Selon lui, les mineurs sont furieux que leur entreprise continue de tenir compte du Syndicat national des mineurs (NUM) alors qu'il a été supplanté par Amcu, un syndicat plus radical.

Amcu et le NUM sont quasiment en guerre, le premier accusant le second, proche du pouvoir, d'être trop conciliant avec les patrons de mines, alors qu'une bonne partie des mineurs et de leurs familles vivent dans la misère.

Ce petit syndicat qui a pris de plus en plus d'importance ces derniers mois avait été à l'origine du violent mouvement de 2012, lequel avait fait tache d'huile dans la plupart des mines sud-africaines --dont le poids est très important pour la plus puissante économie du continent.

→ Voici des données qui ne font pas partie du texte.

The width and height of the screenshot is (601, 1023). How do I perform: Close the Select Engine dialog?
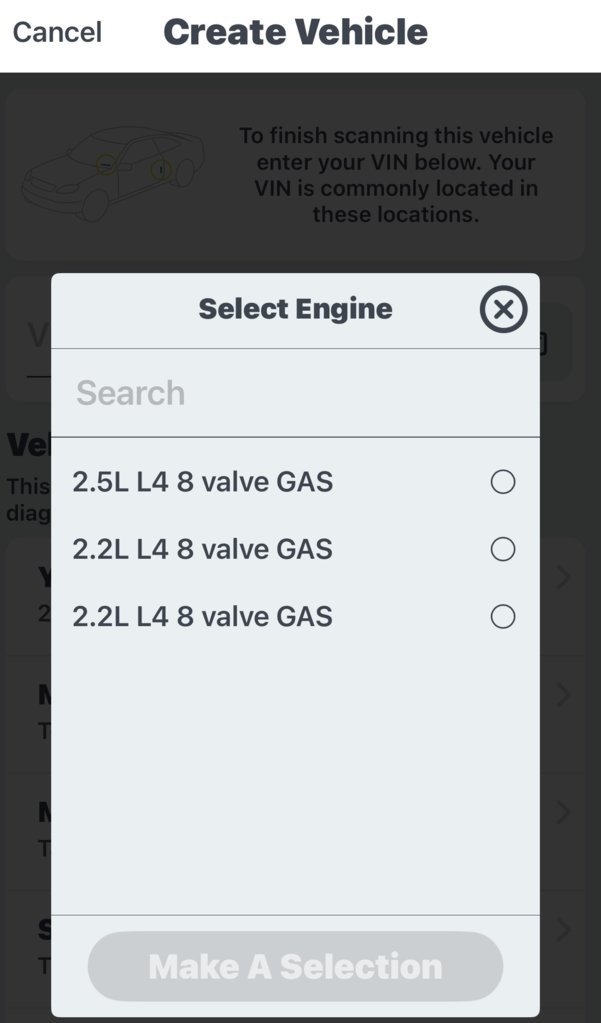tap(503, 309)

Selon un pointage rendu public par la direction jeudi, Amcu représente désormais 70% des mineurs de Lonmin, contre 20% pour le NUM.Mais les négociations sur les modalités de la reconnaissance du nouveau syndicat majoritaire patinent.

"Les travailleurs ne redescendront pas sous terre tant qu'ils n'auront pas une réponse correcte ou que les bureaux du NUM n'auront pas été fermés", a précisé Molisi Phele.

Des mineurs avaient déjà débrayé pour les mêmes raisons début mars chez Lonmin, et à la mi-février chez Amplats.

"Il y a de la violence et des intimidations.Ils chantent et dansent, et ont bloqué des routes.Les voitures doivent faire demi-tour, ça ne sent pas bon", a pour sa part commenté Mxhasi Sithethi, coordinateur du NUM dans la région.

"Ils font du bruit pour demander que les bureaux du NUM soient fermés et manifestent près des bureaux du NUM", a-t-il ajouté.

Selon le quotidien économique Business Day, les syndicalistes d'Amcu se plaignent aussi d'avoir été tenus à l'écart des discussions autour du plan social annoncé vendredi par le numéro un mondial du platine Anglo American Platinum (Amplats).Il prévoit la suppression de 6.000 emplois --12% de ses effectifs dans le pays--, essentiellement dans le bassin de Rustenburg, à une quarantaine de kilomètres de Marikana.

Tant Amcu que le NUM ont appelé à l'action pour s'opposer à toute suppression d'emplois.

En outre, le week-end a été endeuillé par l'assassinat à deux pas d'une mines d'Amplats, samedi, du coordinateur régional d'Amcu Mawethu Steven --dit aussi "Steve"--, qui a été abattu par des inconnus alors qu'il regardait un match de football dans une taverne.

Le syndicaliste abattu devait témoigner devant la commission d'enquête sur les violences de l'an dernier, qui poursuit ses auditions depuis plusieurs mois à Rustenburg.

Deux autres hommes --des jumeaux-- ont également été tués par balles dimanche soir dans un bidonville situé aux portes de la mine de Marikana.Le NUM dit que l'un d'eux était l'un de ses permanents.Des affrontements ont alors opposé la police à des habitants du bidonville.

Amcu avait lancé un appel au calme lundi, alors que la tension est extrêmement vive dans la région.

Ces nouveaux débrayages à Marikana ont pesé sur la Bourse de Johannesburg mardi, et ont fait chuter le rand.